The YaCy software aims at becoming a global distributed Internet search-engine. Your YaCy indexes a small part of the web, your own searches are distributed among other peers, and your YaCy replies when other people search for web-pages it knows about.
This, in theory, will eventually allow you to search the whole indexable web with your own YaCy software even though your personal YaCy-installation only knows about a small portion of it.
But YaCy is much more than that. It is almost a complete all-in-one Internet assistant, because YaCy has many other interesting features, including:
- A built-in web-server. The web-server which shows you the search-page also allows you to publish a homepage, files and so on.
- A proxy, which caches the pages you visit and optionally indexes them so they become part of the global search-index.
- A password-protected file-sharing area, which allows you to share files with your friends.
- A very basic wiki (example), and a very simple blog function.
[edit] The Search Engine
The Search Engine is YaCy's feature. It works like any other search engine, you type in what you want to read about and it gives you a list of results. You can optionally choose how long you want YaCy to search before it presents the results, the longer you ask it to search, the more peers are asked for results.
[edit] The search results
YaCy knows about quite a few pages regarding most keywords, but it does present far fewer search-results than most major search-engines. It also doesn't do a very good job at sorting the pages according to relevance.

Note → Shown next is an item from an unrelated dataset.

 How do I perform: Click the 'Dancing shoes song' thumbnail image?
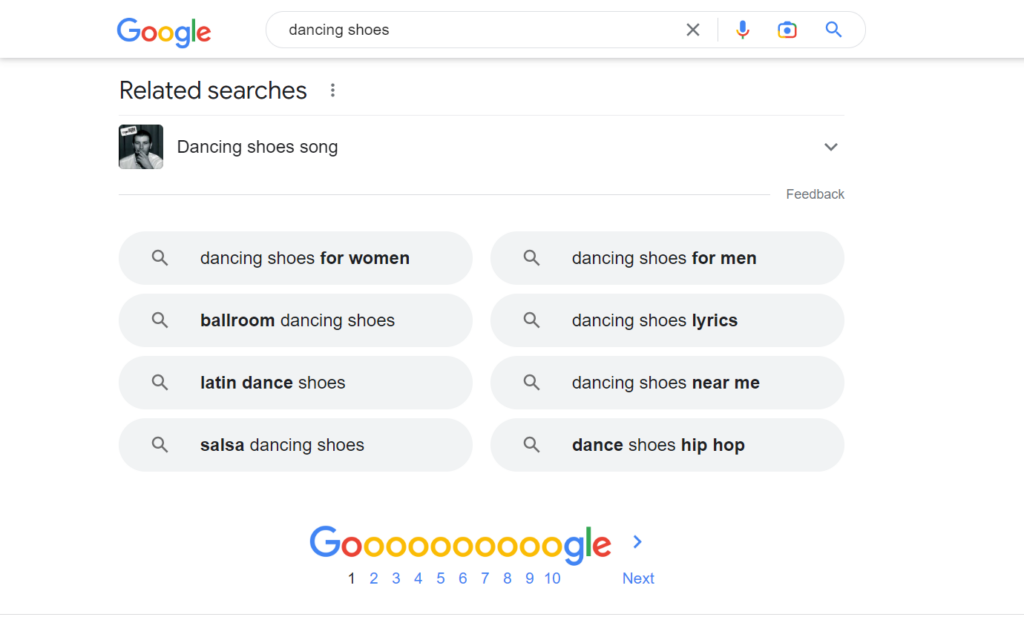(x=140, y=146)
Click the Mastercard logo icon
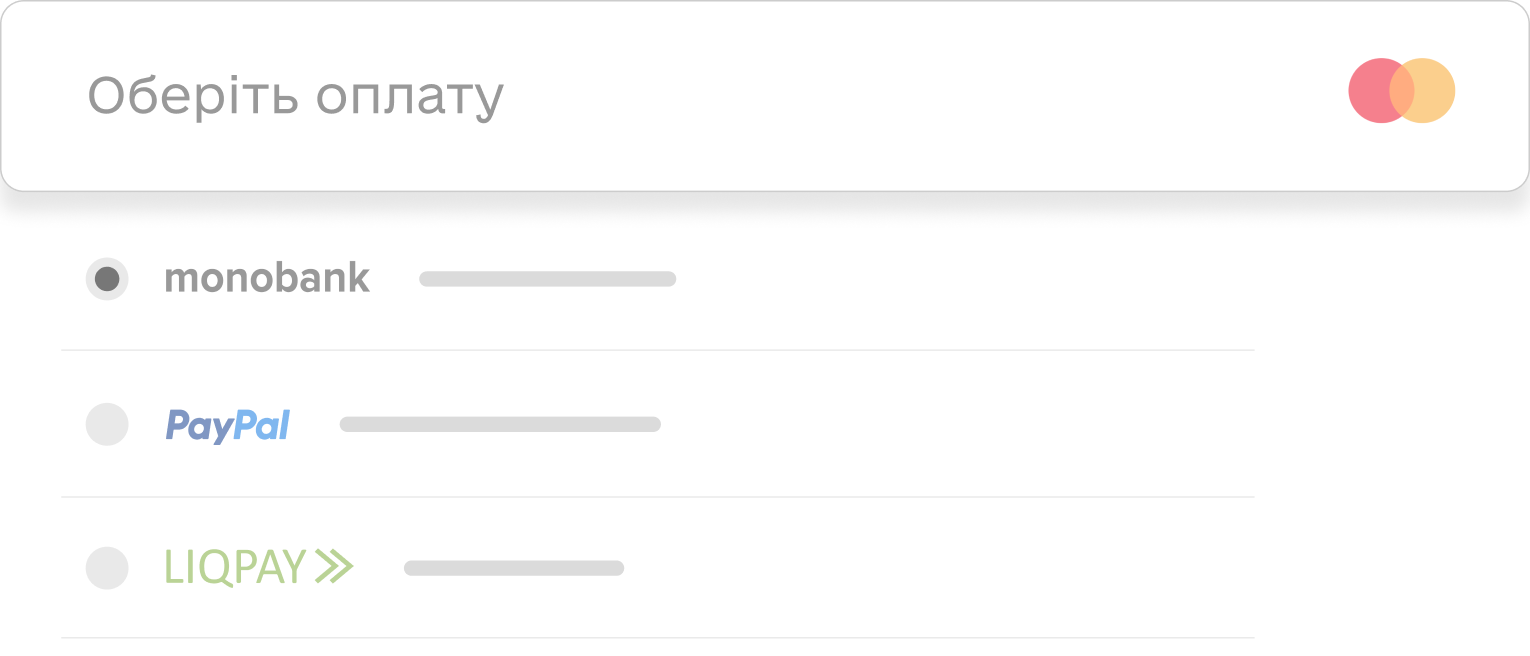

Seeing is believing, you can try a few random searches using YachSearch.com and compare them with search engines such as Google.com and MSN.
It's was reported by mainstream press that YaCy covers 205 million Internet-pages January 2007.[1], but the actual total known URLs was closer to 214 million in January 2007. This may sound much, but search engines such as Exalead.com brag that they cover 8 billion pages. It's very hard to say just how big the web really is, so it's hard to know how much YaCy covers. The Internet has about 100.000.000 hostnames according to[2], but one hostname could hold everything from zero to millions of actual pages.
The search results YaCy present are very impressive if you only consider that it is a free open-source GPL-licensed search-engine running on home computers, and that it already has indexed two hundred million pages when there are only close to a hundred active peers in the YaCy-network.
[edit] Blacklists and Censorship
The indexable web is what the crawler software used by major search-engines - and P2P search engines like YaCy - can index and make appear in the search-results.
the visible web is what is actually shown on Internet's front pages[3][4].
There is intentionally a big difference between the visible web and the indexable web. Governments, specially in NATO-countries, can and do instruct search-engines that they must "not embarrass us" - and all major search-engines are more than willing to censor their services.[5].
YaCy is a peer to peer search-engine, so there is no central point who can say "blahblahblah.tld? We don't like that one. We want as few people as possible to be aware that it even exists. We'll just blacklist it and hope nobody notices."
You can add URLs to a blacklist to prevent them from showing up in your peer's search-results. And you can also import blacklists from other peers.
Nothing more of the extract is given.